For working Americans, the workplace remains the primary gateway to both retirement savings and health coverage. But even as employer plans retain their central role, financial strain and uneven access are limiting how well these benefits deliver lasting financial stability.
A new national survey from CAPTRUST finds that financial worry is now a defining feature of the modern workplace. Drawing on responses from more than 4,300 employees at 795 organizations, the firm reports that 62% of participants describe their financial stress as moderate to severe. Nearly three quarters say that stress undermines their motivation on the job, with anxiety, sleeplessness, and declining morale emerging as common consequences.
For retirement plan sponsors and benefits leaders, these findings push financial wellness beyond employee assistance and firmly into workforce risk management. When employees feel financially off track, they are more distracted, less productive, and more likely to pursue higher-paying roles, even if that means sacrificing plan tenure or employer matching contributions.
Many employers are responding by expanding workplace financial wellness offerings, providing personalized education, guidance, and access to one-on-one advice to help employees better manage their financial lives.
Employees who use financial wellness resources report lower levels of severe stress and a stronger sense of progress toward financial goals, but many still describe themselves as off track.
That tension highlights a critical issue for plan sponsors: annual enrollment meetings and static plan communications are no longer sufficient. Workers increasingly expect ongoing, individualized support that connects retirement savings decisions with budgeting, debt management, emergency savings, and health care costs.

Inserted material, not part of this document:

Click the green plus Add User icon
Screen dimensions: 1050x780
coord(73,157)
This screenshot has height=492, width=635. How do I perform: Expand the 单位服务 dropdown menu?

At the same time, fresh analysis from the Employee Benefit Research Institute shows that employment-based health coverage continues to dominate as the primary source of insurance for working-age Americans, even as access has become more uneven across employer sizes.
Historically, roughly seven in ten non-elderly Americans received coverage through an employer. Today, that figure has declined to about six in ten.
Large organizations have steadily maintained (and even slightly increased) their health benefit offer rates over time. Mid-sized employers show similar stability. The erosion in access has been concentrated among small employers, where cost pressures and administrative complexity pose the greatest challenges.
For many households, a single large workplace plan now functions as the central hub for both health and retirement benefits. Decisions in one area often affect the other. Rising health care costs can crowd out 401(k) contributions, while inadequate savings can make employees more sensitive to premium increases and cost-sharing.
Traditional plan design alone will not neutralize employee financial stress, but employers are increasingly open to integrating financial wellness programs, data-driven communication, and personalized advice into core workplace offerings.
Advisors can help align retirement and health benefits with real-world financial pressures through emergency savings features, targeted communications, and coordinated education around both health plan selection and retirement contributions.